The mean correlations between hidden unit weights and Fourier phase space projections, with standard errors. The ‘All Problems’ data is based upon 240 different hidden units. The ‘Interval’, ‘Mode’, and ‘Triad’ data is based upon 80, 100, and 60 hidden units respectively. For each hidden unit, six different correlations were calculated, one for each phase space. The correlations were then ordered from the best fit to the worst fit, as is reflected in the six different bars presented for each problem type.

Discussion

How do ANNs solve musical problems with the phase spaces they discover? Networks create a hidden unit space that codes each stimulus as a point whose coordinates are the hidden unit activities that it causes12. Gaussian output units carve this hidden unit space into decision regions with two parallel, narrowly separated, planes. To turn an output unit on, a point must lie between its planes. The network learns to position similar stimuli between the same planes, permitting an output unit to respond to them (and not to others). In music theory, Fourier components represent rich properties of musical objects, such as the complete set of musical intervals spanned by a set of pitch-classes19,20,21,22,23. Hidden unit activity represents the similarity between a phase space and a stimulus. Thus, when musical stimuli are arranged in hidden unit space, their positions are determined by their intervallic structure, which is explicitly encoded by Fourier phase spaces: the hidden unit weights.

Because our networks use Fourier components to represent intervallic structure, one might ask why we so not simply process our inputs with the DFT, bypassing the network altogether. However, the purpose of our research is to discover potential representations for musical cognition. Music theorists have already established the usefulness of analyzing musical sets with the DFT19,21,22,23. Nevertheless, establishing this usefulness is independent of exploring the kinds of representations that can be discovered by networks, and which in turn can become candidate cognitive representations. Our approach to discovering candidate representations requires using ANNs.

Furthermore, that ANNs discover discrete Fourier phase spaces is surprising because there is no obvious mathematical relationship between network training and computing the DFT. For instance, the DFT of a musical set requires correlating it with a various cosine and sine functions of different frequencies19. In contrast, ANNs are modified by small, iterative weight changes designed to reduce network response error8,9. Furthermore, the DFT is computed for individual musical entities. In contrast, our ANNs are trained with multiple stimuli; the phase spaces they discover are applied to every stimulus.

Nevertheless, that ANNs discover discrete Fourier phase spaces raises additional questions. Do processors that use a different activation function, like the logistic equation, also discover Fourier phase spaces? Are there certain musical problems that cannot be solved with this representation? Does the emergence of this sort of representation depend on how stimuli are encoded for networks? We are currently investigating these questions.

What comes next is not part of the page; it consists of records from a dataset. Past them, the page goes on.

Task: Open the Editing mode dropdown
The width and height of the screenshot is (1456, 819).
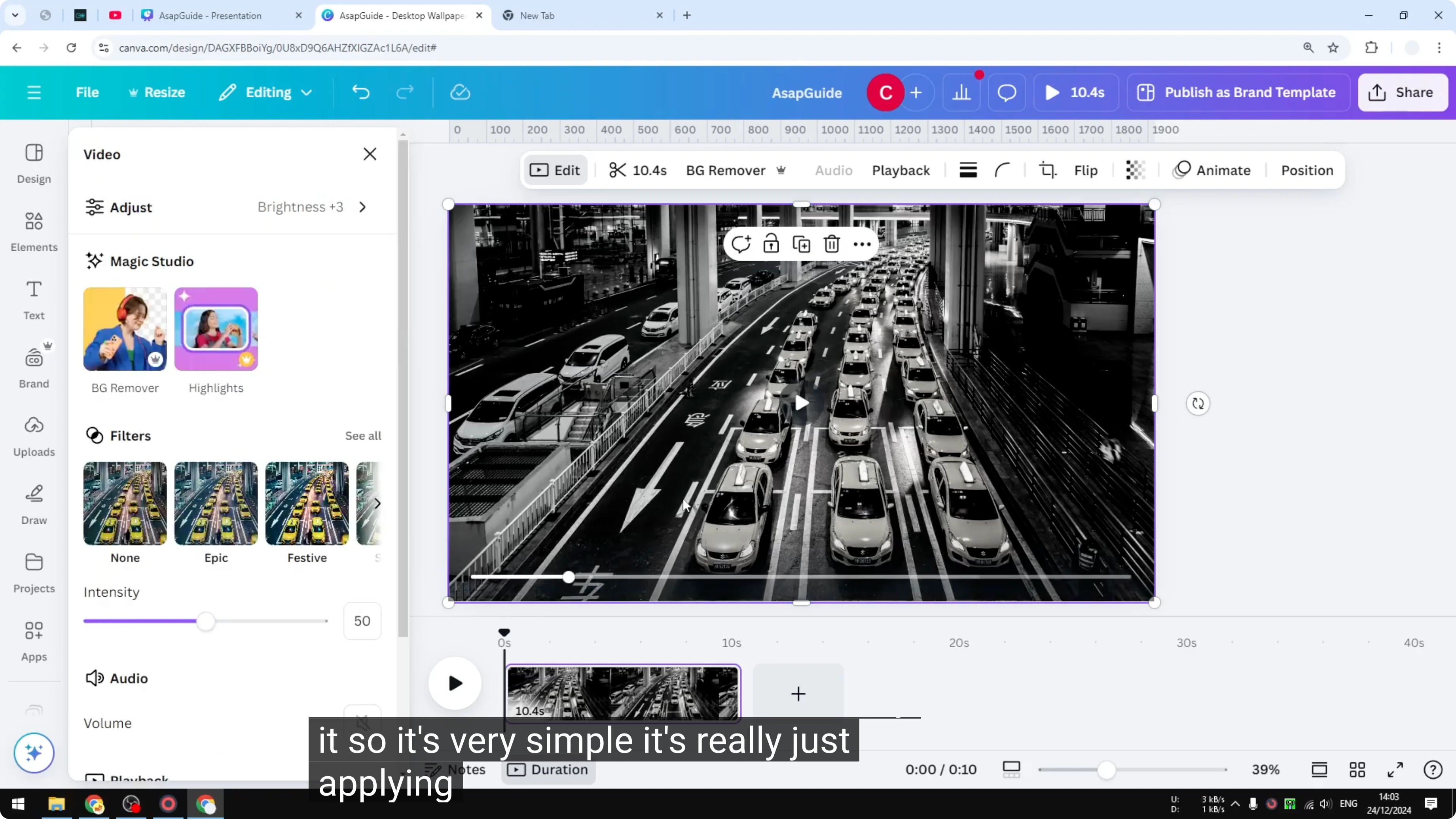Action: point(265,92)
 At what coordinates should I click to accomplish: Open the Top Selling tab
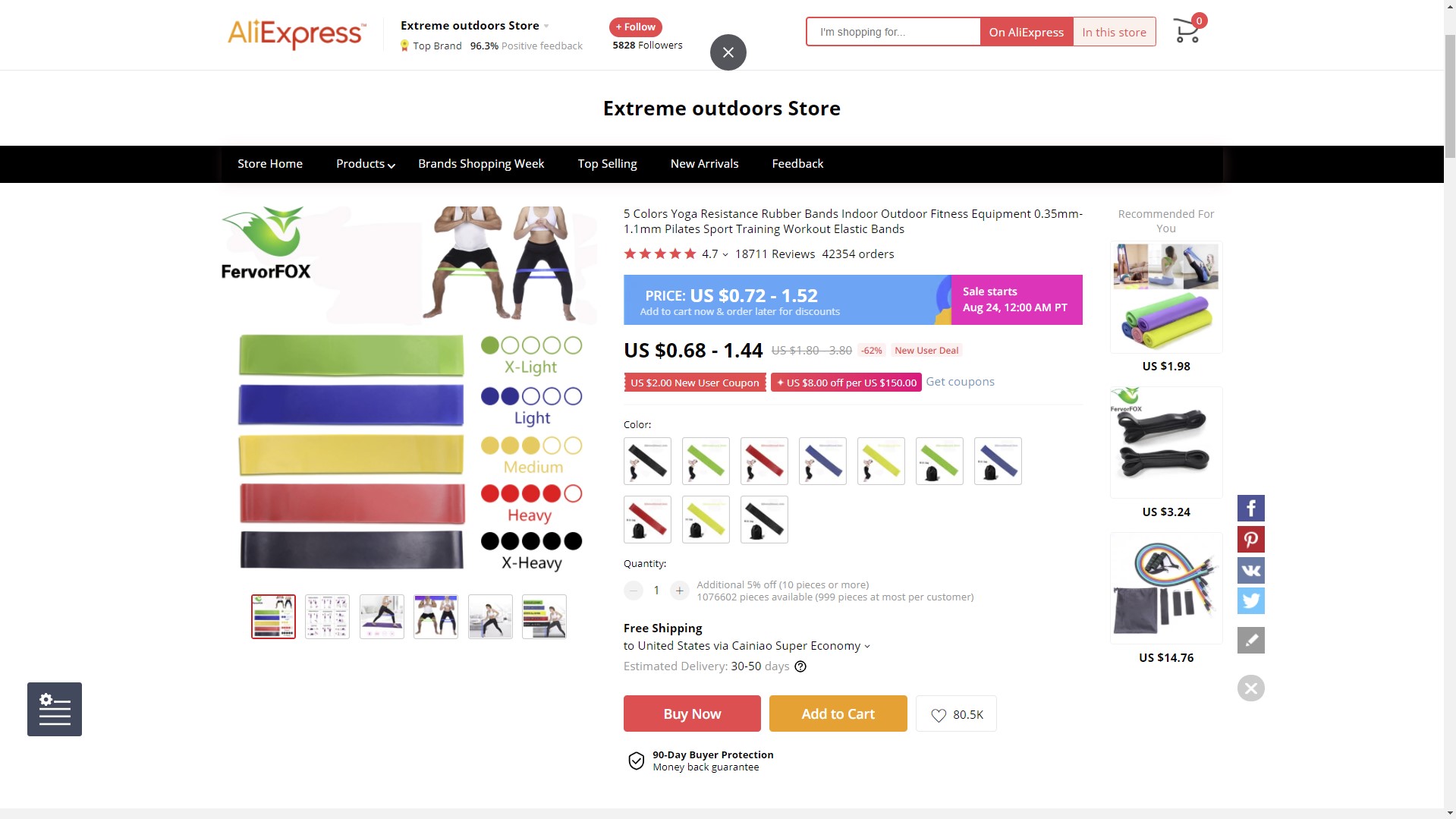click(x=607, y=164)
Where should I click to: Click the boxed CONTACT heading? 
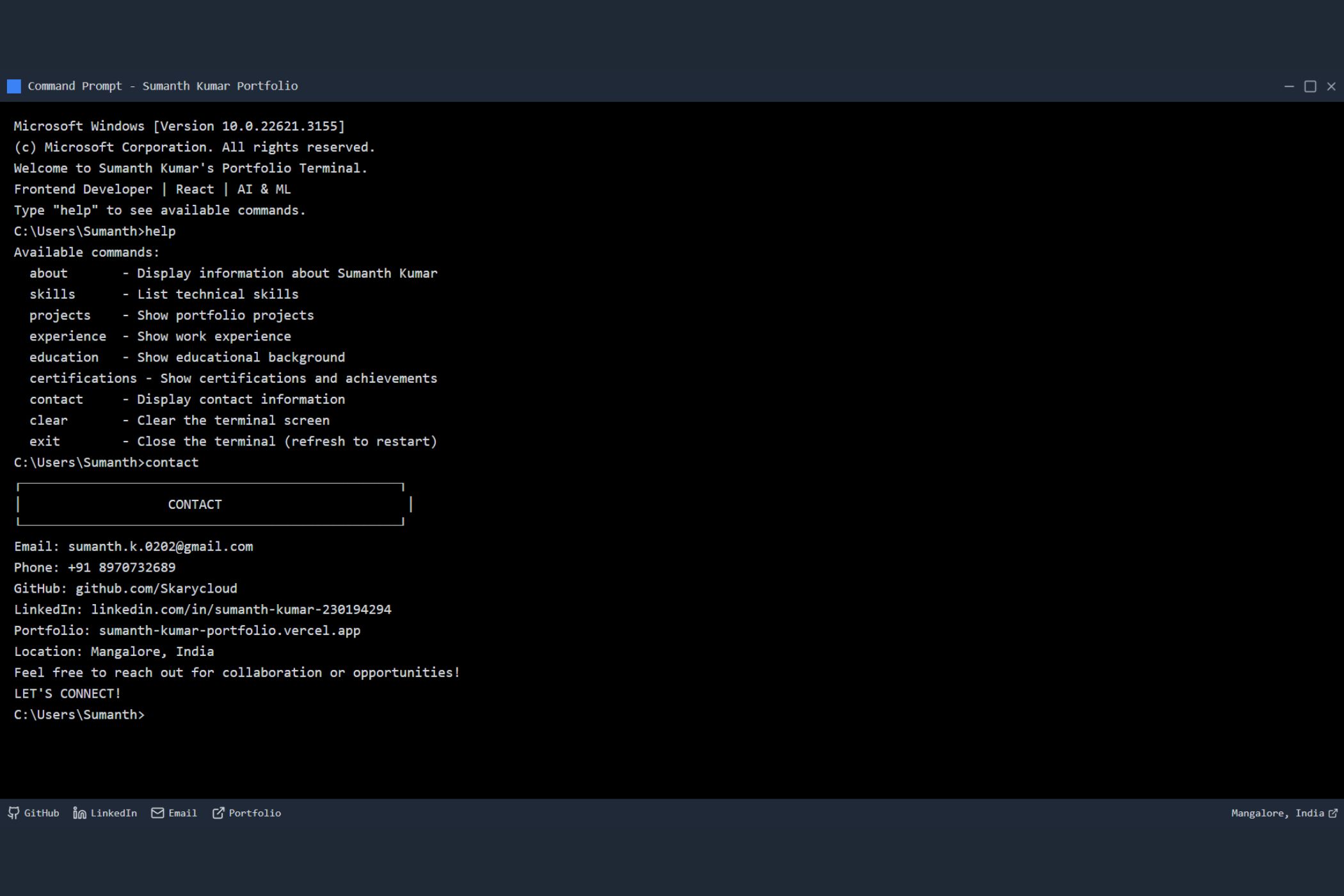195,504
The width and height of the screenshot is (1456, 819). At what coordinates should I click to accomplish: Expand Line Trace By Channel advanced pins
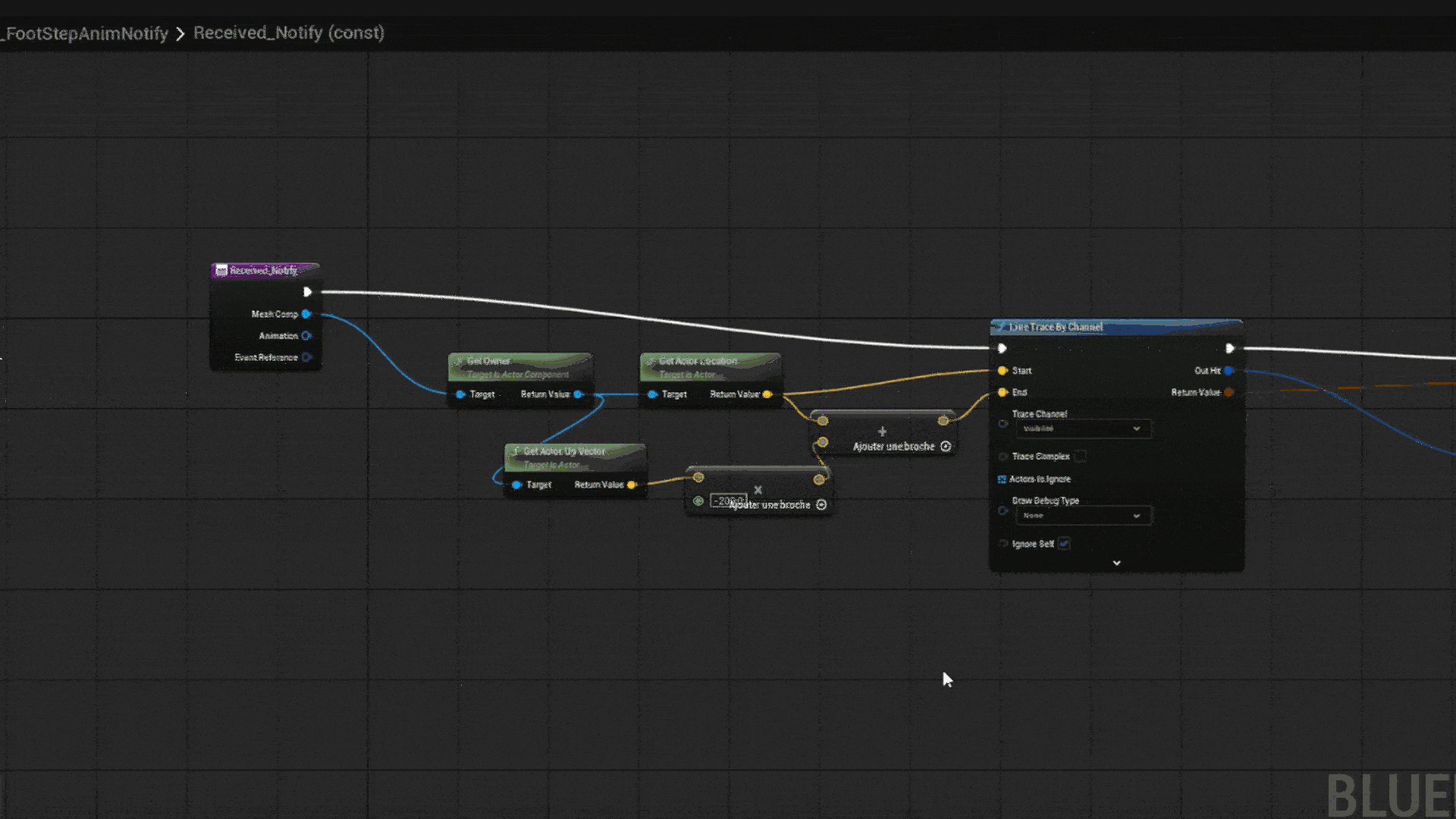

The discovery of discrete Fourier phase spaces in musical ANNs emphasizes the importance of conducting detailed examinations of networks12. It also reveals that these spaces have an important role to play beyond formal music theory. ANNs can generate new, biologically plausible, proposals about mental representation14,25,26,27. If basic learning rules for ANNs discover Fourier phase spaces, then this strongly suggests that such spaces are possible representations for musical cognition. Finding these representations in ANNs raises the possibility that Fourier phase spaces can bridge the cognitive psychology of music with its cognitive neuroscience28.